Start of PASSAGE TO READ
Photo: Spyros Rennt

Venus in Furs

Patsy l'Amour laLove

There was no such thing as a leather scene when Manfred Stavenhage discovered his leather fetish. In 1960, at the age of 16, he found himself in the shop of a Munich leather outfitter who "immediately" recognised a leather fetishist in him and put him in touch with others. Manfred bought his first leather jacket there and deposited it in the shop to hide it from his Jehovah's Witness family. With his new gay acquaintances at the time, he regularly visited the Ochsengarten pub after the strict closing time, where the landlady Auguste Wirsing let her guests in through the back door. "She really wanted to make a gay pub because her best sexual experience was with a gay man," Manfred remembers. Mrs Wirsing was persuaded to turn the Ochsengarten into a leather bar using second-hand boots as decoration - one of the most successful: later popular with Freddy Mercury and Barbara Valentin.
End of PASSAGE TO READ
Start of DATA ROWS
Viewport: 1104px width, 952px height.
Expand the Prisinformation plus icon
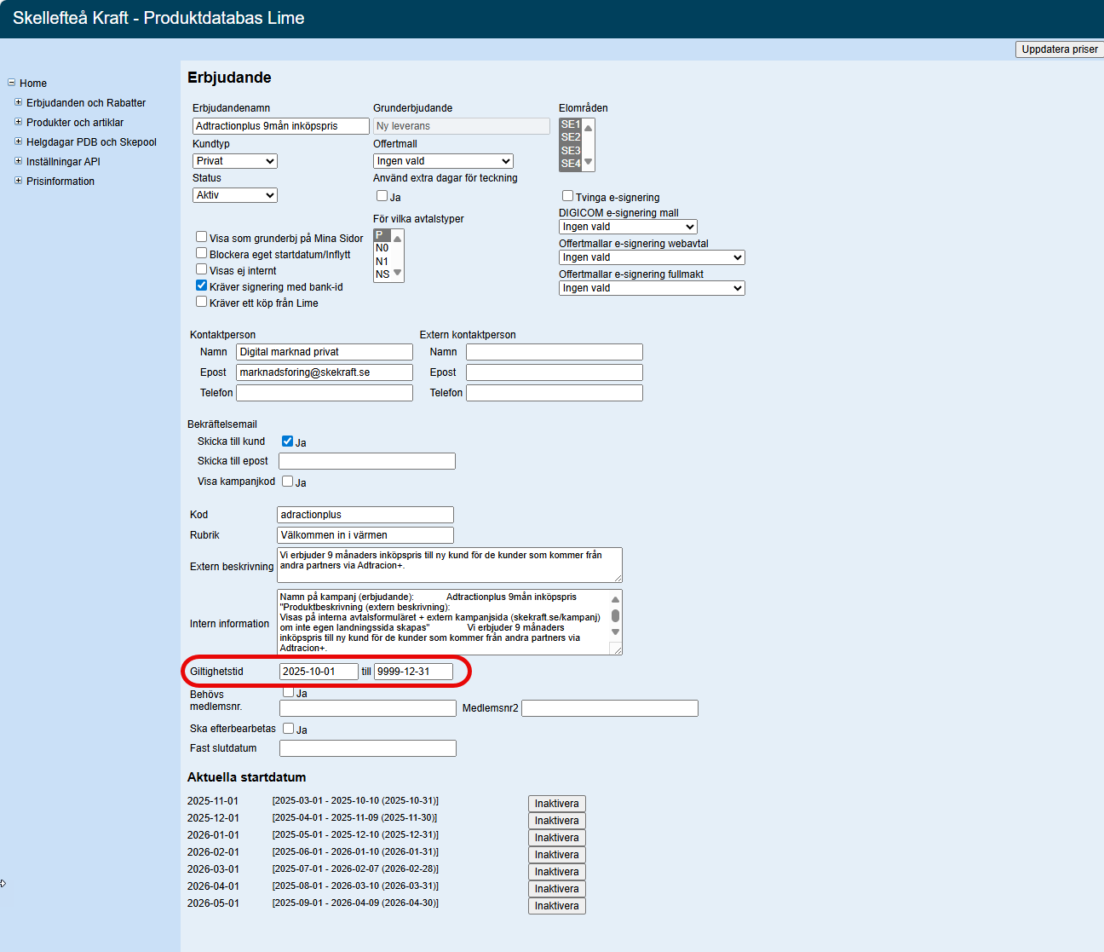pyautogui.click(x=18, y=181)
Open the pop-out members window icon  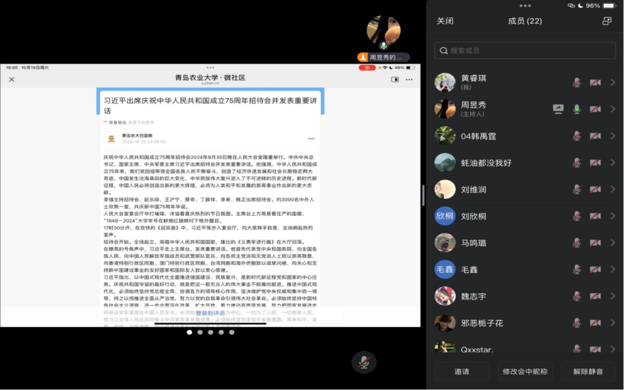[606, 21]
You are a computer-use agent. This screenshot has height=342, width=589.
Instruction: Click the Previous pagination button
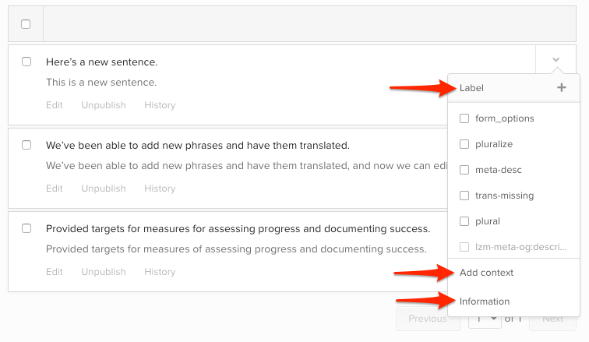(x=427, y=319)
End of DATA ROWS
§ **GOALS**
[A] In the passage about the leather scene, how old was Manfred Stavenhage when he found himself in the Munich leather outfitter's shop?
[B] Give the leather-scene passage again from "There was no" to "and Barbara Valentin.", changing "back door" to "side door".

§ **SOLUTIONS IN ORDER**
[A] He was 16.

[B]
There was no such thing as a leather scene when Manfred Stavenhage discovered his leather fetish. In 1960, at the age of 16, he found himself in the shop of a Munich leather outfitter who "immediately" recognised a leather fetishist in him and put him in touch with others. Manfred bought his first leather jacket there and deposited it in the shop to hide it from his Jehovah's Witness family. With his new gay acquaintances at the time, he regularly visited the Ochsengarten pub after the strict closing time, where the landlady Auguste Wirsing let her guests in through the side door. "She really wanted to make a gay pub because her best sexual experience was with a gay man," Manfred remembers. Mrs Wirsing was persuaded to turn the Ochsengarten into a leather bar using second-hand boots as decoration - one of the most successful: later popular with Freddy Mercury and Barbara Valentin.